Search the entries below for "Navigate to Home via breadcrumb". Give that line and all the lines after it again, exactly, through the last, without pictures.

Collected data entries:
★ ★ ★ ★ ★ ★ ★
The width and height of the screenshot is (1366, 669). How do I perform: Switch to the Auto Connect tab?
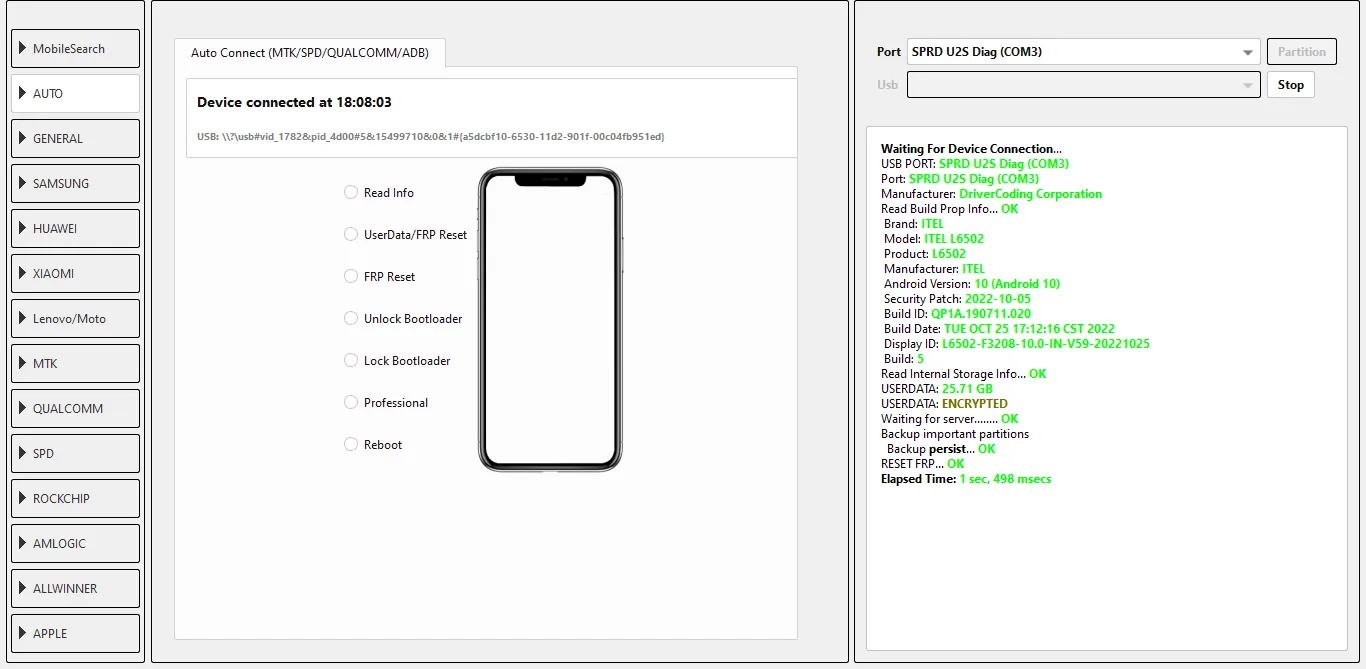pos(309,53)
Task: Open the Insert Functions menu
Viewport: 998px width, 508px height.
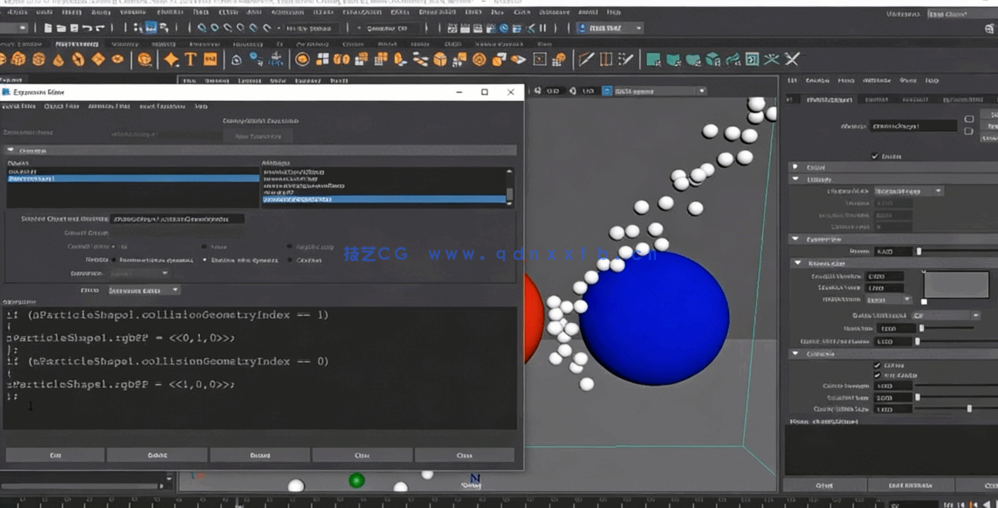Action: [x=161, y=106]
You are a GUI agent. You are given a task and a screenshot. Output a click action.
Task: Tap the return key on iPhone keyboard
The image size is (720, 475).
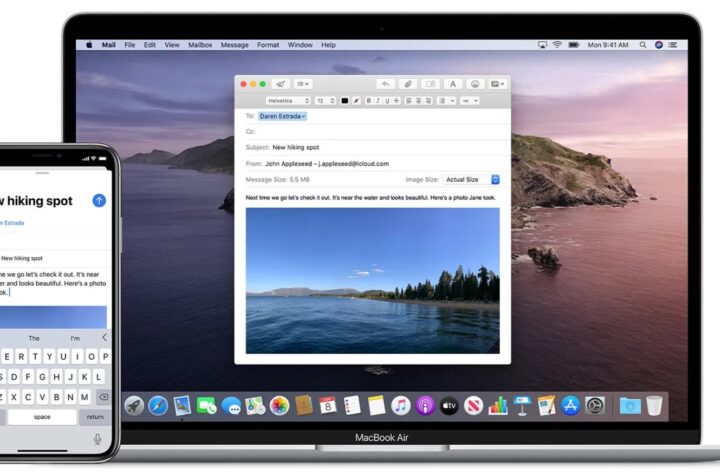coord(96,416)
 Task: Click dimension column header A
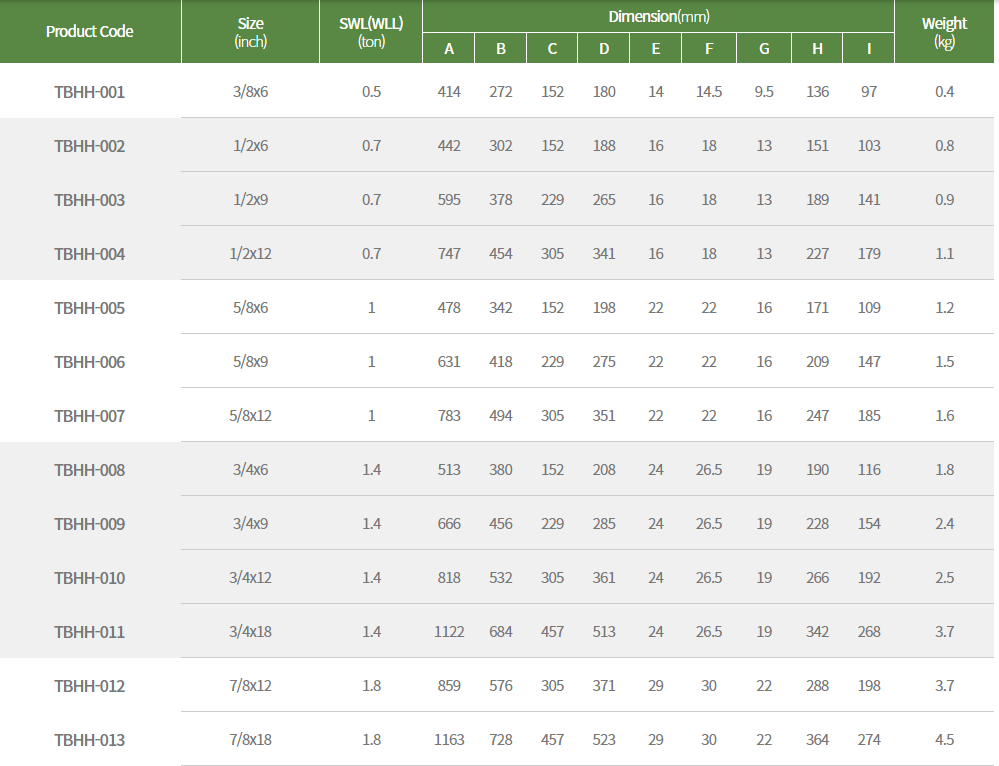point(449,48)
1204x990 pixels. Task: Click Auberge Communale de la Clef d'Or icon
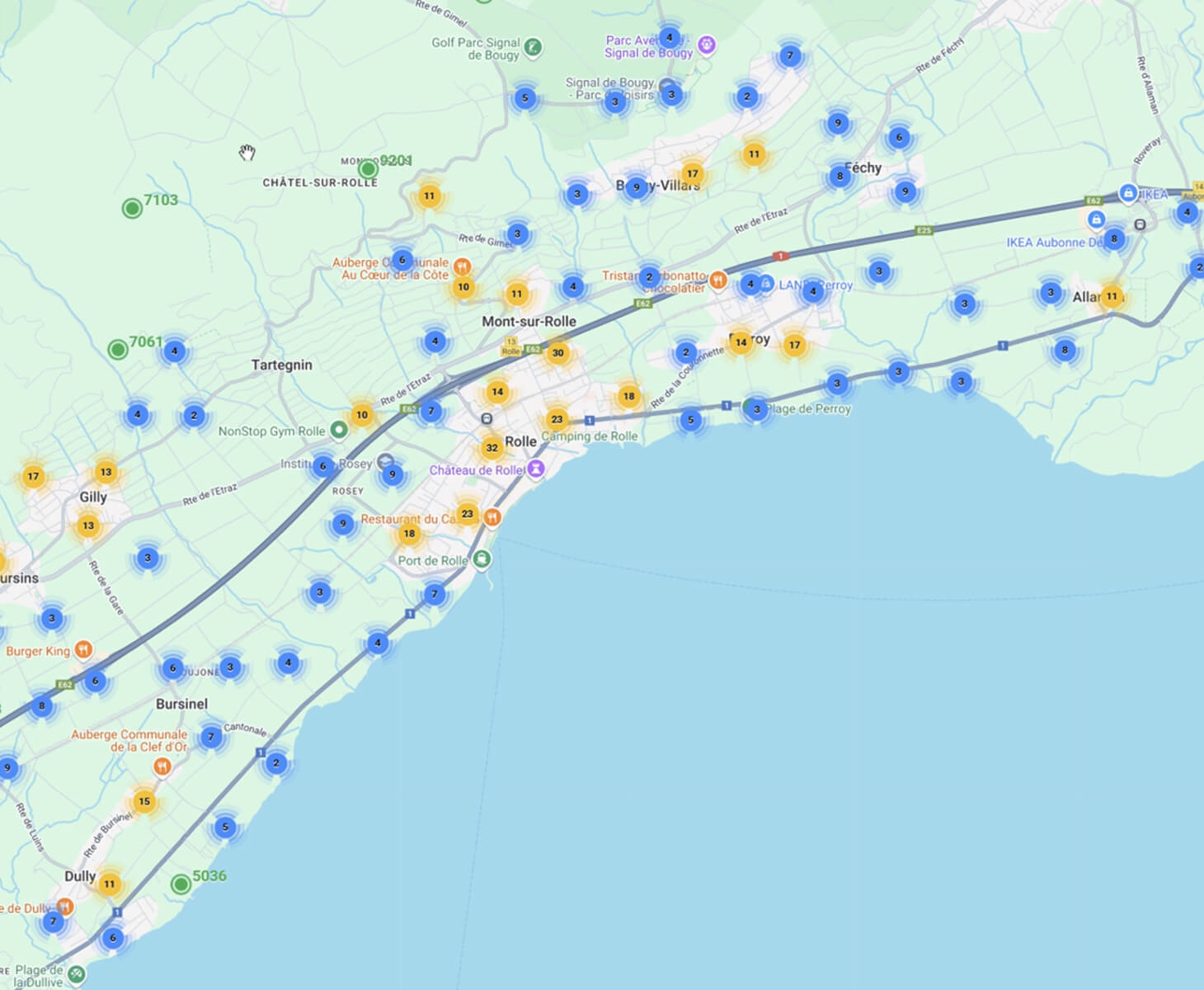pos(162,767)
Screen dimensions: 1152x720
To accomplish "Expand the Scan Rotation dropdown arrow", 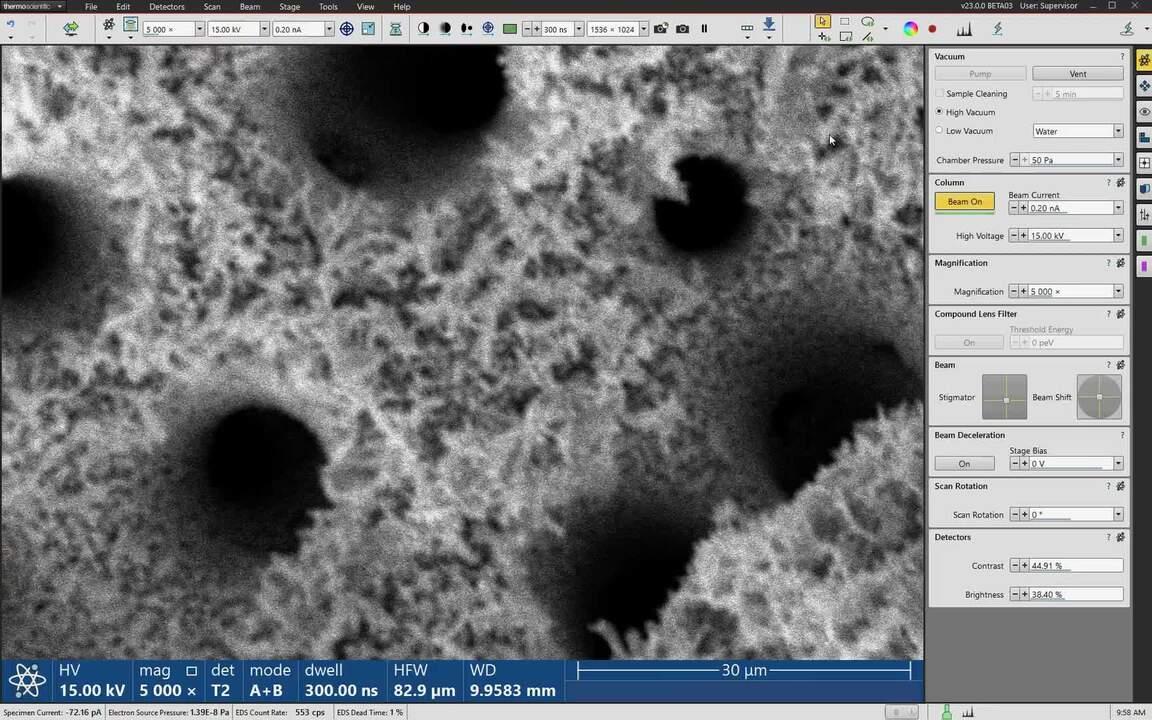I will pyautogui.click(x=1117, y=515).
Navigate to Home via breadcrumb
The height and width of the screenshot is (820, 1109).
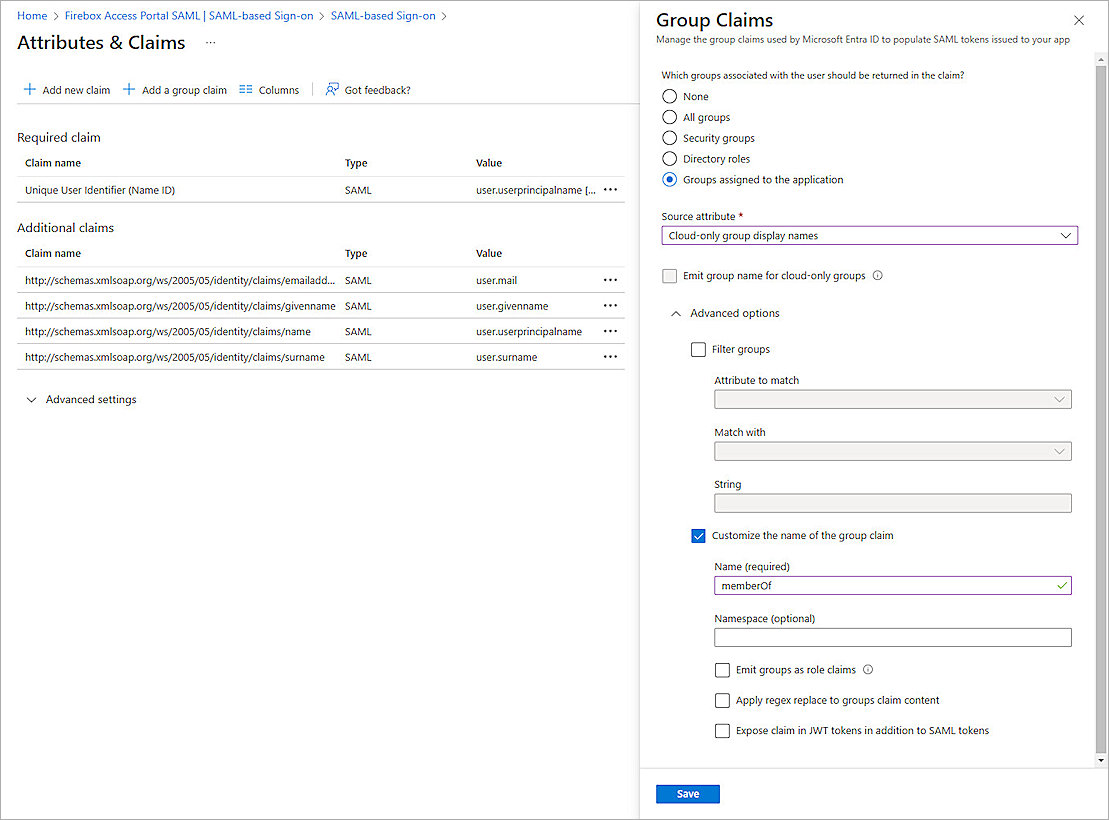pyautogui.click(x=32, y=16)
★ ★ ★ ★ ★ ★ ★
→ YOUR SOLUTION
Navigate to Home via breadcrumb
The height and width of the screenshot is (820, 1109).
pyautogui.click(x=32, y=16)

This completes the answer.